Member of the Chamber of Deputies
- In office 15 May 1945 – 22 January 1950
- Succeeded by: Lisandro Cruz
- Constituency: 2nd Departamental Group

Personal details
- Born: 7 January 1885 Santiago, Chile
- Died: 22 January 1950 (aged 65) Chile
- Party: Liberal Party
- Spouse: María Teresa Sotta
- Children: 7
- Occupation: Politician; Businessman

= Carlos Souper =

Chilean politician (1885–1950)

Carlos Souper Maturana (7 January 1885 – 22 January 1950) was a Chilean politician and businessman affiliated with the Liberal Party. He served as Deputy for the 2nd Departamental Group (Antofagasta, Tocopilla, El Loa and Taltal) during the 1945–1949 and 1949–1953 legislative periods, although he died in office in 1950.

== Biography ==
Souper Maturana was born in Santiago on 7 January 1885, the son of Carlos Souper Guzmán and Herminia Maturana Maturana. He married María Teresa Sotta Gatica, with whom he had seven children.

He studied at the Seminario Conciliar de Santiago. He later served as General Director of the salitrera “Flor del Toco” from 1914 to 1928.

In 1930, during the government of Carlos Ibáñez del Campo, he faced legal proceedings for the publication of certain proclamations printed at the Naval Printing Office. He was detained for 47 days at the Carabineros School and 50 days at the Public Prison, after which he was acquitted.

Between August 1931 and August 1935 he served as Governor of the Department of Calama, and in 1935 he was appointed Intendant of Antofagasta, a position he held until his resignation on 25 December 1938, after which he moved to Santiago.

He returned to Antofagasta in 1940 and dedicated himself to commercial activities as a wholesaler of industrial and technological instruments. A member of the Liberal Party, he presided over the Liberal Assembly of Antofagasta between 1940 and 1945.

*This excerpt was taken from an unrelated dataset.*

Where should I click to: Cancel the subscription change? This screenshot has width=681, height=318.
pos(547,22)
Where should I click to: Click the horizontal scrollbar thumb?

He was elected Deputy for the 2nd Departamental Group (Antofagasta, Tocopilla, El Loa and Taltal) for the 1945–1949 legislative period, serving on the Permanent Committee on Internal Government and as substitute member of the Permanent Committee on Labour and Social Legislation. He was re-elected for the 1949–1953 term, continuing in the Committee on Internal Government. He died in office on 22 January 1950 and was succeeded by Lisandro Cruz Ponce, who assumed on 5 July 1950.

He was a member of the Club de la Unión in Santiago, Club de Antofagasta, Sociedad de Defensa del Niño, the Fire Department—of which he was honorary president—and the Auto Club.

He died on 22 January 1950, while serving as Deputy.